Тиуна в те годы звали Едвидом, и командовал он полоцкой сотней у князя Ольгерда. Лихие времена стояли тогда в Литве. Ляхи, мадьяры, крестоносцы, все они торопились на восток, захватить полупустынные земли, обезлюдевшие после походов Батыя и других монгольских всадников. Но и Ольгерд не давал спуску никому.

Сотня Едвида подошла к речке Синюхе вечером. Войско Ольгерда уже стояло биваком, горели костры, бойцы жарили мясо подстреленных по дороге оленей и кабанов, в углях запекали зайцев, варили полбяную кашу. В пяти-шести стрелищах от них маячили конные разъезды татарской орды.

— Где князь? — чуть склонившись с седла, спросил Едвид оборванца литвина, тащившего котёл с водой.

— Вот там, — махнул тот рукой. — Гляди хоругвь его. Вон она, болтается на ветру.

Повернувшись к своим, сотник махнул рукой, дескать, давайте за мной и легонько тронул коня каблуками. Костры горели по всему берегу, возле некоторых сидели всего по одному или паре воинов. Уловка старая, но помогает, враг считает, что возле каждого костра человек по семь-десять, а на самом деле меньше.

Татары тоже не дураки, хотя три брата — подольские беи, давно уже не сталкивались ни с Москвой, ни с Литвой, ни с ляхами. Может, и забыли о военных хитростях.

Хоругвь княжеская вкопана на бугре крепко, на три-четыре локтя. Огромное квадратное полотнище палевого цвета свисает вниз, обшитое чёрной бахромой. Ниже бугра горит костёр, булькает котёл, парит варёным мясом. Сам князь лежит на своём плаще, подбитом горностями снутри, руки за голову закинул, глаза закрыл, то ли спит, то ли думает.

Услышал шум конницы, поднялся.

— Едвид! — Ольгерд усмехнулся. — Зачем всех своих сюда притащил, моего котла не хватит, у тебя парни прожорливые.

— Прикажи где встать нам, — сотник одним движением слетел с коня и подошёл к князю, глядя в глаза, а те усталые, видать, много думает и мало спит Ольгерд.

— Иди на правую руку, там, где княжич Константин Чарторыйский стоит, — велел князь и показал рукой куда. — Сегодня ночью будь настороже, поставь караульных, татары везде ползают, кабы не утащили.

Едвид усмехнулся и повернувшись к своим угрюмым всадникам, крикнул, чтоб тащили сюда.

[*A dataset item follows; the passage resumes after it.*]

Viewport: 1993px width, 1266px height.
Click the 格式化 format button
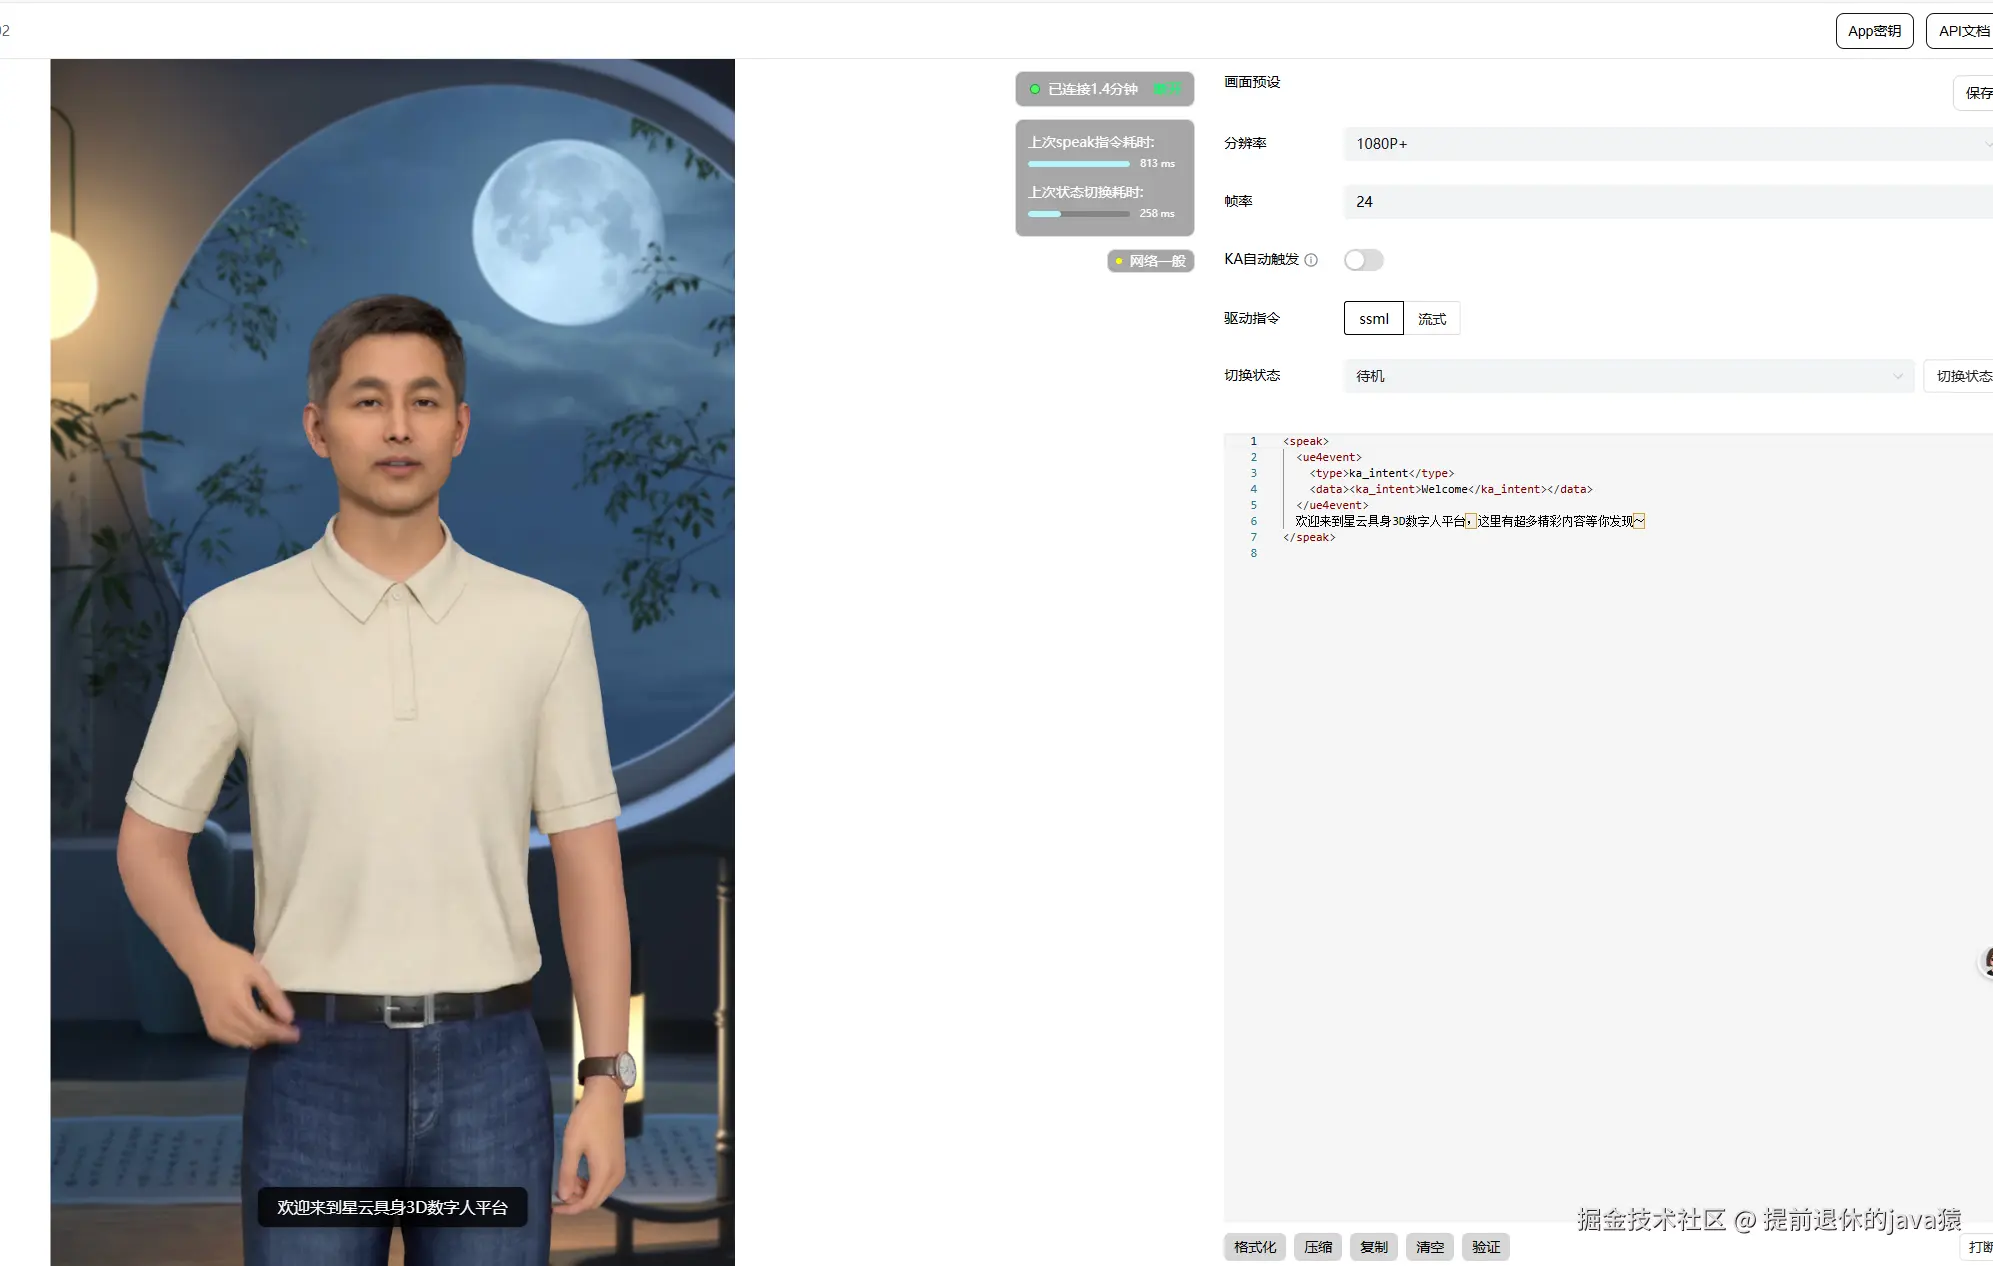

Из задних рядов, спешившись, два воина привели связанного татарина, в одном драном халате, босиком, без колпака.

— Схватили по дороге, — сказал сотник. — Наткнулись на разъезд, шестерых порубили, ещё четверых на стрелы взяли, а под этим лошадь убили, решили тебе притащить.

— Бросьте его тут, — кивнул Ольгерд на бугор. — Поговорим после. Едвид, ты опытный рубака, помоги княжичу, он молод, горяч, хотя дело знает. Давай, скачи, Перкунас нам поможет.

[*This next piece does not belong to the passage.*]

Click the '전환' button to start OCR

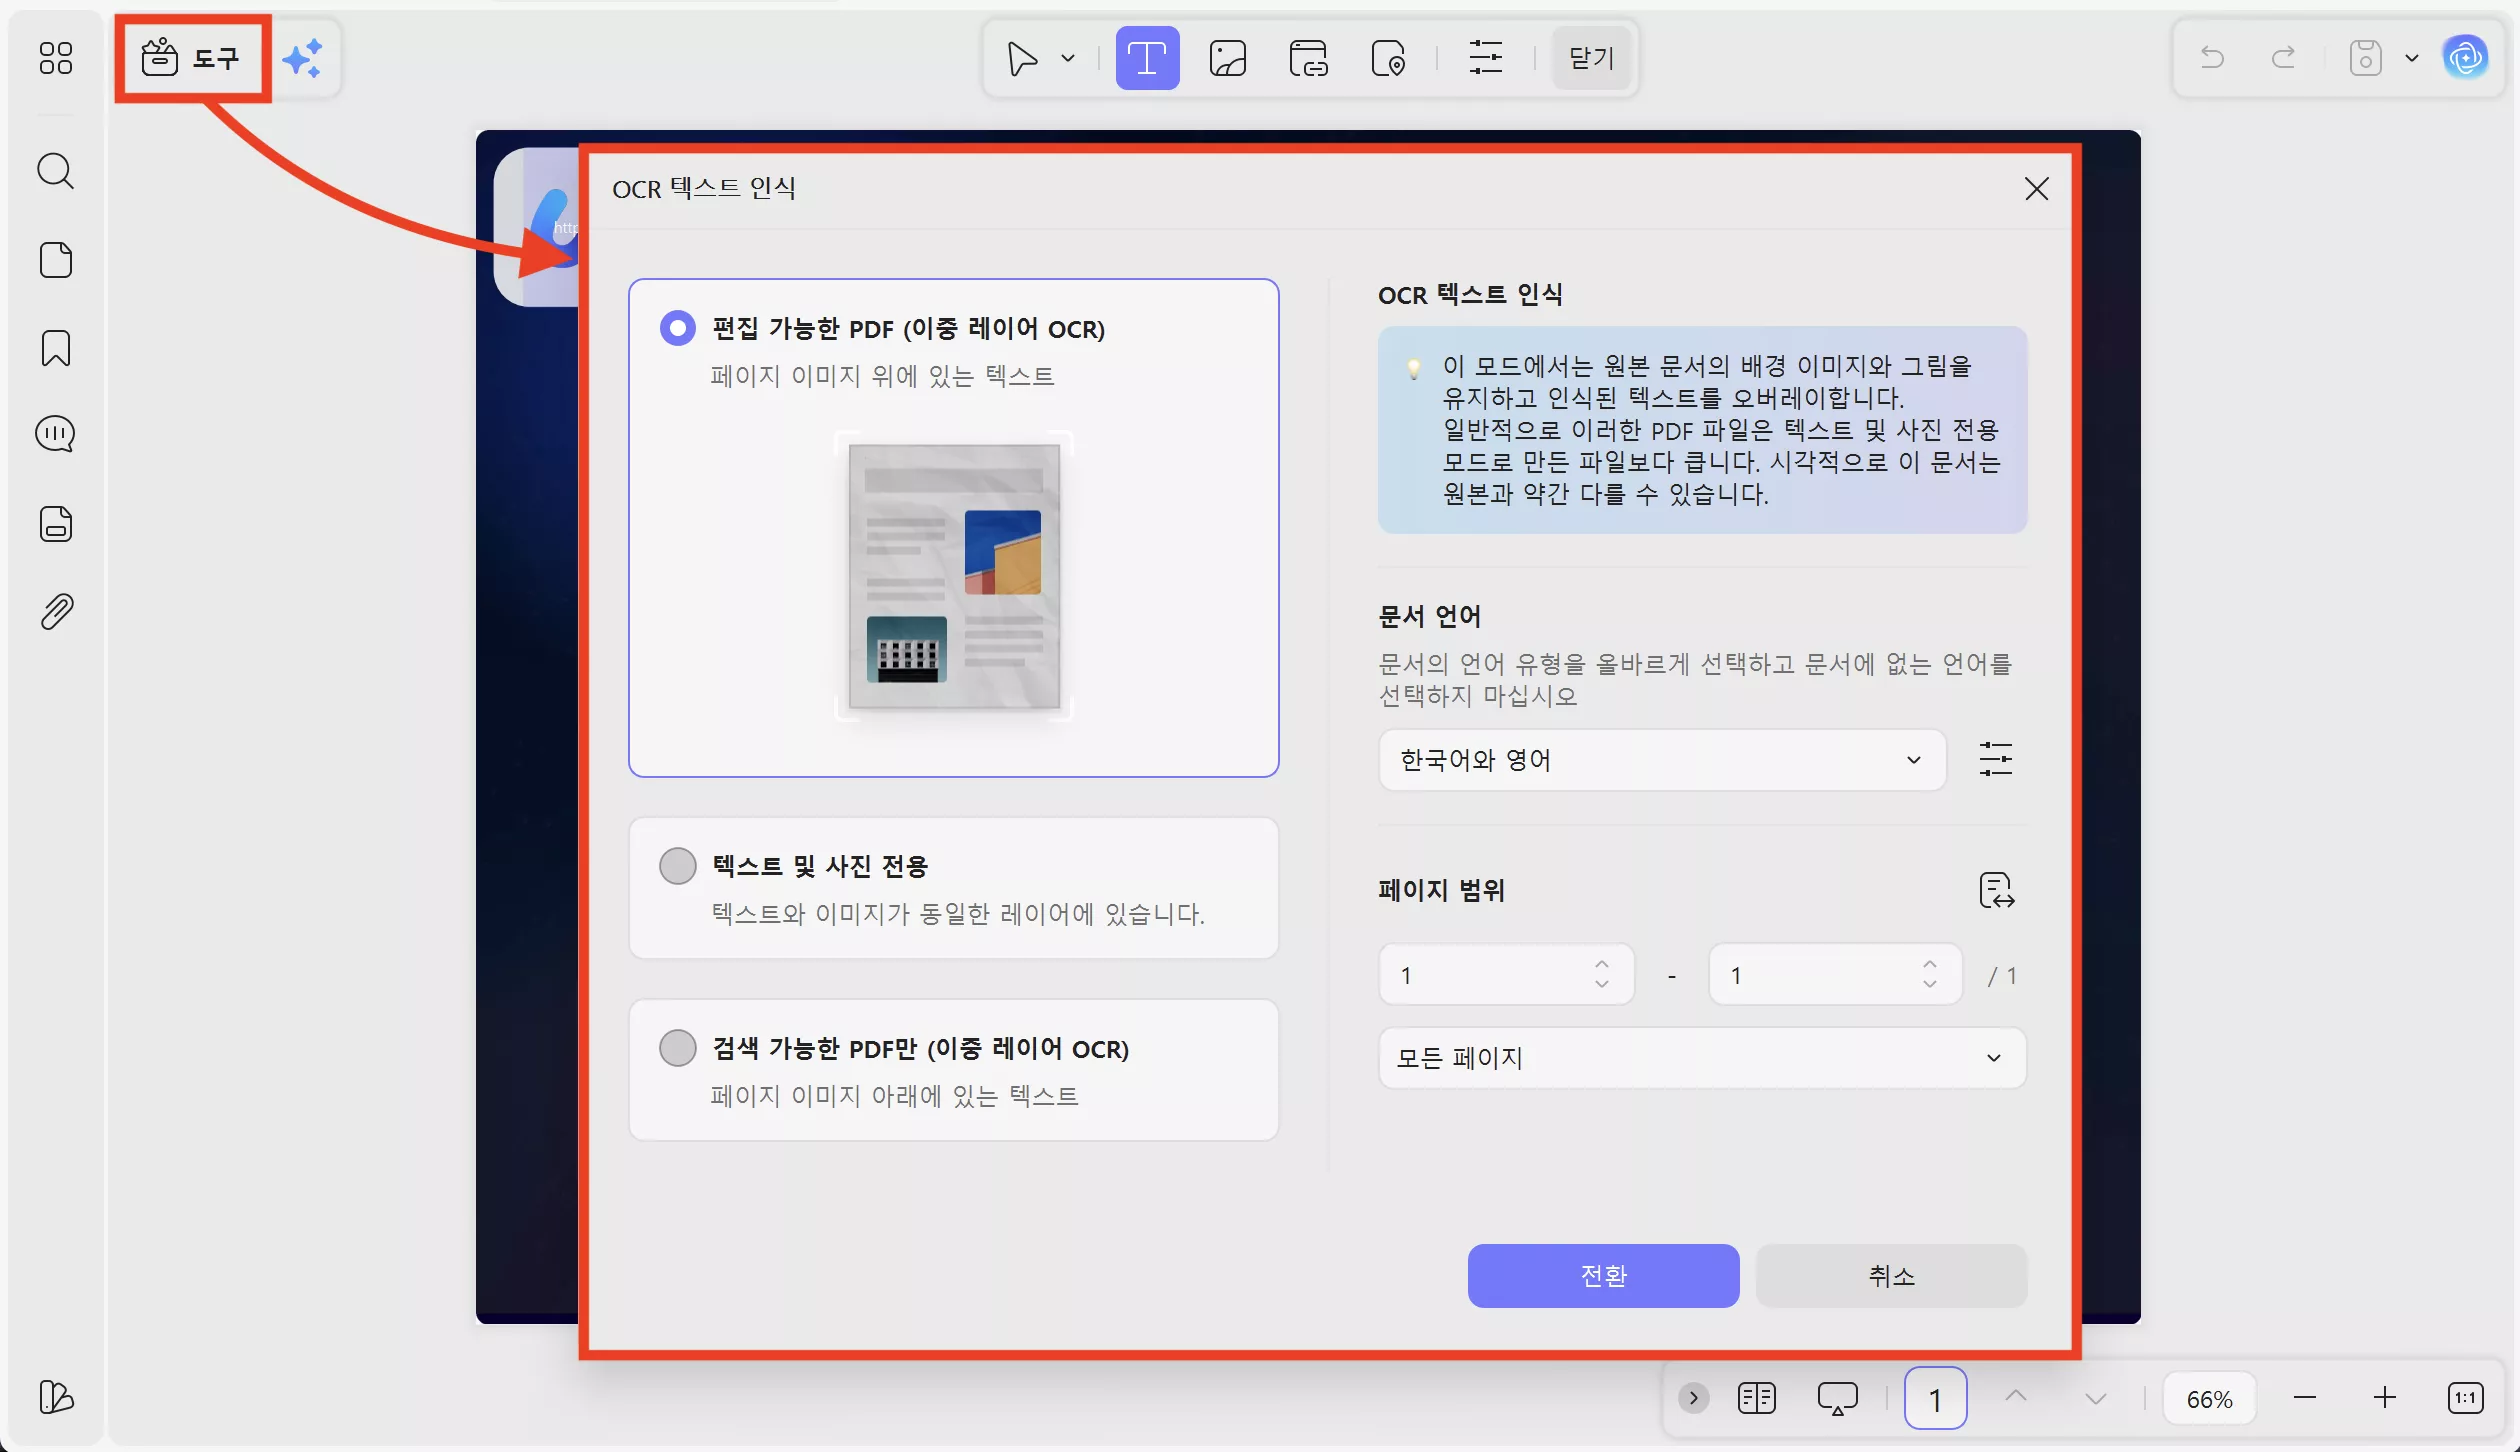1603,1276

Тут взгляд князя упал на прапор сотни, прибывшей из Полоцка. Стальной полумесяц в навершии, на поперечной рее узкое алое полотнище с тремя косицами, а в нём полоцкий шестиконечный крест. Ольгерд, хоть и сам крещён был в православие, но в боях верил больше Перкунасу: старый бог, проверенный в битвах, подходил для войны больше, чем миролюбивый Христос. Но и прапор князя-чародея Всеслава тоже годился. В своё время полоцкий властелин сиживал на киевском великом престоле, а сейчас пора Ольгерда пришла. Он невольно бросил взгляд на свою хоругвь, тяжёлое её полотно обвивало толстое древко, но можно было разглядеть на нём конного мечника в золотой короне — герб Литвы.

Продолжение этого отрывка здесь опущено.